Оттого, что все так напряженно, ни на минуту не покладая рук, работают, из желоба с грохотом трясущейся молотилки золотой струей течет вымолоченная, отвеянная, чистая пшеница.
Бабы и парни торопливо подставляют мешки, и в них льется золотая струя. Мешок тяжелеет, тяжелеет, пока до самого верха не вырастет живая золотая грудка. Мешок оттаскивают, завязывают, а там уже новые подставляют, и несколько человек непрерывно оттаскивают измятую, оббитую от зерна солому и таскают к паровику.
— Э, — кричит Карп, — ай заснули?.. Поворачивайся!.. Ну, живее!..
Некуда живее — все рвутся из сил, да и не зазеваешься: ни на секунду не переставая, мчится, тяжко колеблясь, огромный ремень, и все, косясь, подальше обходят его — чуть заденешь одеждой, рванет, и нет руки или ноги, а то мгновенно втянет в маховик и выбросит кровавый ком вместо человека.

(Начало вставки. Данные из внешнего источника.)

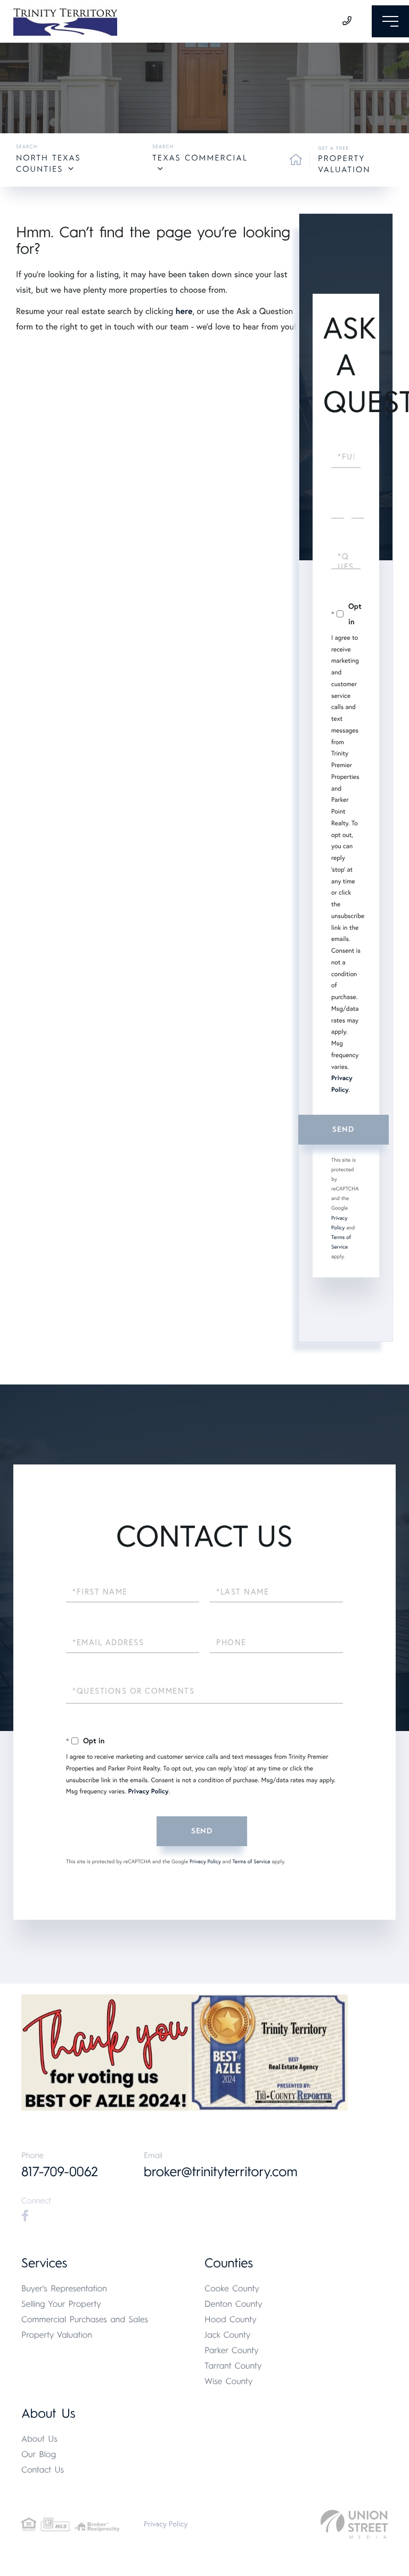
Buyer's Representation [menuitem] (64, 2288)
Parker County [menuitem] (231, 2350)
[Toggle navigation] (390, 21)
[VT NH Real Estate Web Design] (354, 2524)
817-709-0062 (59, 2172)
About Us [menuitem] (39, 2439)
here (183, 311)
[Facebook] (25, 2216)
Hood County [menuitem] (230, 2319)
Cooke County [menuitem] (231, 2288)
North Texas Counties (48, 163)
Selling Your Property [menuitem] (61, 2304)
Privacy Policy (148, 1792)
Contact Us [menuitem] (42, 2470)
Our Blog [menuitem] (38, 2454)
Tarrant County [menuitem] (232, 2366)
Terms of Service (251, 1861)
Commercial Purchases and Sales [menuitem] (84, 2319)
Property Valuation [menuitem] (56, 2335)
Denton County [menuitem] (233, 2304)
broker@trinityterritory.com (221, 2172)
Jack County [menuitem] (227, 2335)
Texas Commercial (200, 158)
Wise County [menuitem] (228, 2381)
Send (343, 1129)
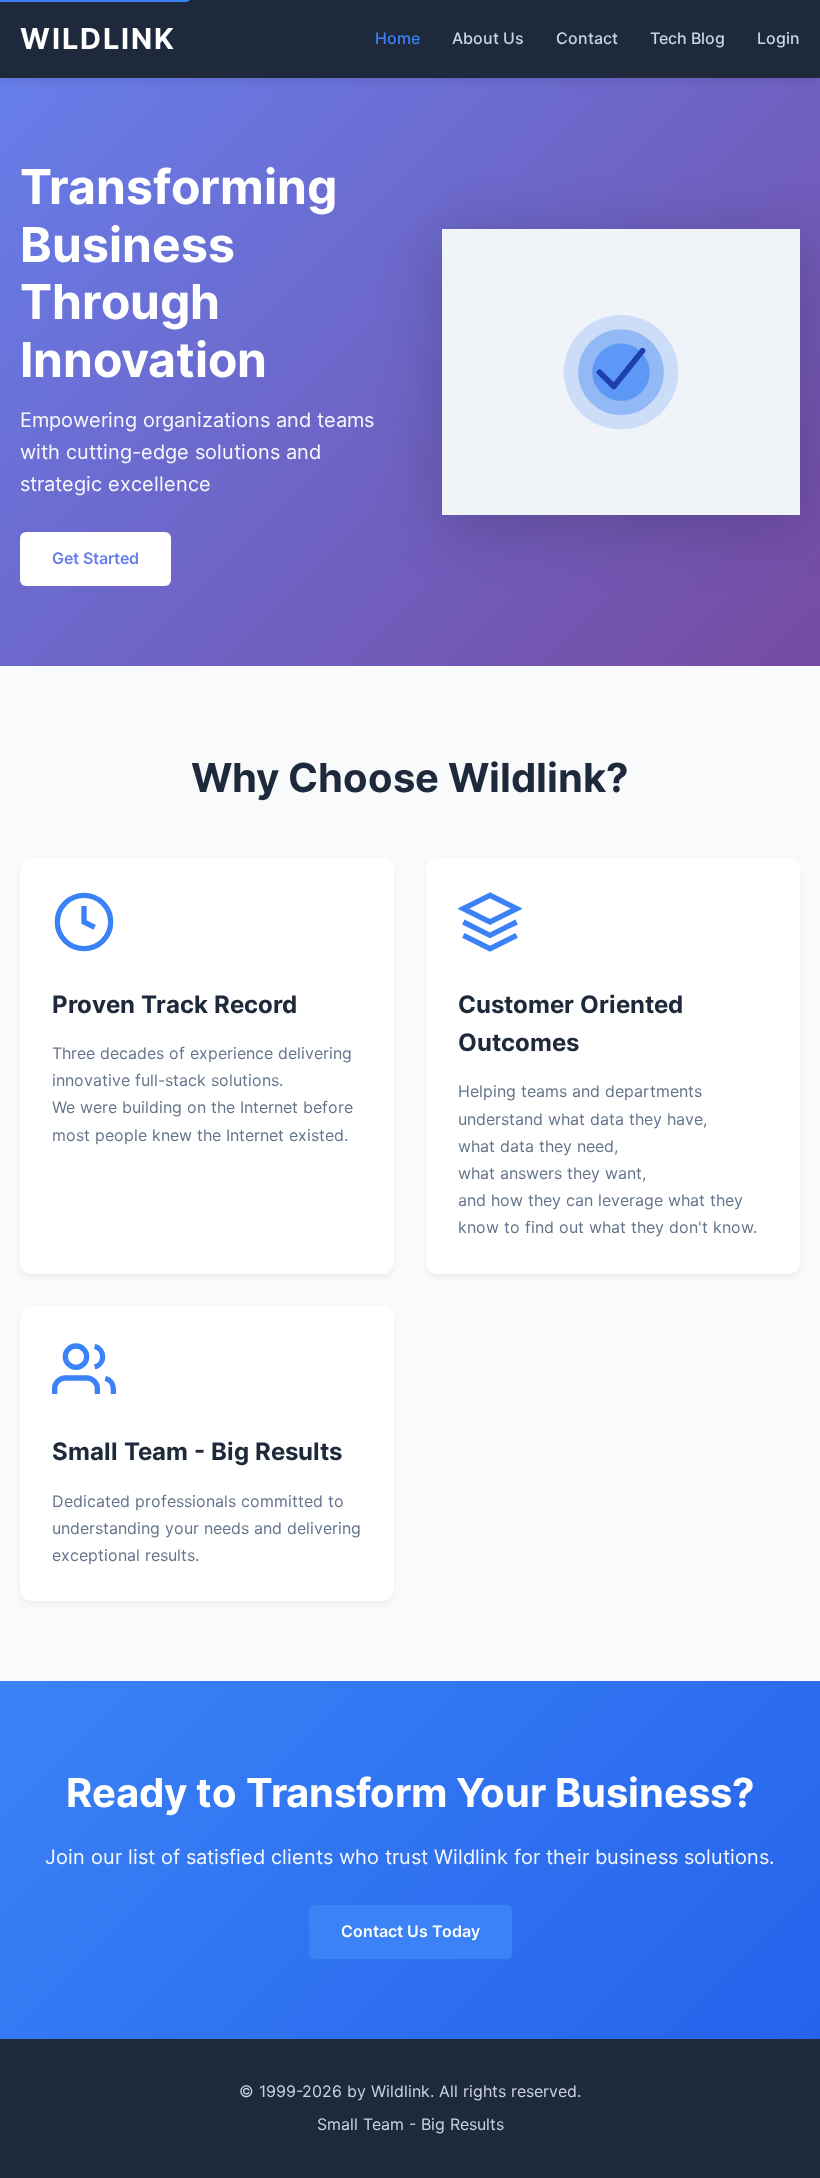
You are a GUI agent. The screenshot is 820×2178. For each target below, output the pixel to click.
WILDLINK (98, 38)
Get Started (95, 558)
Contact (587, 38)
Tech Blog (687, 38)
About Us (488, 38)
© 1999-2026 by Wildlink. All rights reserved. (410, 2091)
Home (397, 38)
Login (778, 38)
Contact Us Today (410, 1931)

Гудит и крутится осатанелый барабан, требуя все новой и новой подачи, и суют туда охапки задыхающиеся от жары, от густой, подымающейся над молотилкой пыли люди. И пожирает пустую солому топка, и льется, все льется золотым ручьем пшеница.
Уже стоят готовые, крепко кованные железными шинами, длинные арбы, и, ухватив пятипудовые мешки за уши, парни быстро и ловко вскидывают на них. Добрые, хорошо откормленные кони нудятся от мух, нетерпеливо стукая копытами. А маленький человечек с бегающими глазками считает и записывает в книжку мешки.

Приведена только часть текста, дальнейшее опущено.